--- BEGIN ---

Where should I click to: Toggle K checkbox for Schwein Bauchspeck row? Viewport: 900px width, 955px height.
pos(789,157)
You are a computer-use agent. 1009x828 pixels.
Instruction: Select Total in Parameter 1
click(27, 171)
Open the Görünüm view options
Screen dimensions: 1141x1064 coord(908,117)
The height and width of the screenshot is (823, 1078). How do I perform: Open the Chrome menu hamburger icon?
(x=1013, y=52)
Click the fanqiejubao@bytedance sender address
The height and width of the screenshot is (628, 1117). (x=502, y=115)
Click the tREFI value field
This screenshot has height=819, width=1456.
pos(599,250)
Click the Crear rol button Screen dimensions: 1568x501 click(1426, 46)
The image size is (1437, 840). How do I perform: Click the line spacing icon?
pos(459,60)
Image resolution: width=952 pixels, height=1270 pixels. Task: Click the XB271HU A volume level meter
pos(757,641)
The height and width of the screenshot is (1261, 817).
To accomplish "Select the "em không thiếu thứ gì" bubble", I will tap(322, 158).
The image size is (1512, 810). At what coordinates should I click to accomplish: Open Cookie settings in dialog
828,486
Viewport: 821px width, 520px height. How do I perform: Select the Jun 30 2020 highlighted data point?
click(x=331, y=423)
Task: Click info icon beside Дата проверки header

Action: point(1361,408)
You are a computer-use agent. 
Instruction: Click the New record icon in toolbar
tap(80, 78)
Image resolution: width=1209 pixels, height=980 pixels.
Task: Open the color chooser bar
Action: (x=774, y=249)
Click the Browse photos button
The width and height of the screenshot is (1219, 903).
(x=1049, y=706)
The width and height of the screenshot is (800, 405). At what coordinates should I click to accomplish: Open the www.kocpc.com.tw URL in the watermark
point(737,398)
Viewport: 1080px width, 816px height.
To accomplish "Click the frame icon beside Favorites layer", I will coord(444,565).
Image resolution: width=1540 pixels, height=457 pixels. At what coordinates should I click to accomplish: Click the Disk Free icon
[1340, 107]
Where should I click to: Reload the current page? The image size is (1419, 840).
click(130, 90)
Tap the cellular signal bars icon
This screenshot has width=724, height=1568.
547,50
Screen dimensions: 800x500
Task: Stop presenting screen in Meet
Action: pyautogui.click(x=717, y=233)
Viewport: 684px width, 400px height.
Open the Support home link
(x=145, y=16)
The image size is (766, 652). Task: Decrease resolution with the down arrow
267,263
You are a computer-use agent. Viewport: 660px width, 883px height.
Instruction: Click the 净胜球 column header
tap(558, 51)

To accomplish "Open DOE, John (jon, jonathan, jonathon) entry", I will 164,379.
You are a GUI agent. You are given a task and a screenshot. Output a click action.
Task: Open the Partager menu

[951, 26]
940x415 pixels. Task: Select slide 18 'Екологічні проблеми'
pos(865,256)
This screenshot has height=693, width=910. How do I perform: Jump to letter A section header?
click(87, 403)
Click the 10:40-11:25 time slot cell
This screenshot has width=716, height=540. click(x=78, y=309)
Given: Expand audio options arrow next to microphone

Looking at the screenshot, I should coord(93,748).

--- END ---

EXERCISE AIM
Reproduce verbatim the rows from the one containing "Click the fanqiejubao@bytedance" through the one containing "pos(459,60)", both included.

EXERCISE OUTPUT
Click the fanqiejubao@bytedance sender address
The height and width of the screenshot is (628, 1117). (x=502, y=115)
Click the tREFI value field
This screenshot has height=819, width=1456.
pos(599,250)
Click the Crear rol button Screen dimensions: 1568x501 click(1426, 46)
The image size is (1437, 840). How do I perform: Click the line spacing icon?
pos(459,60)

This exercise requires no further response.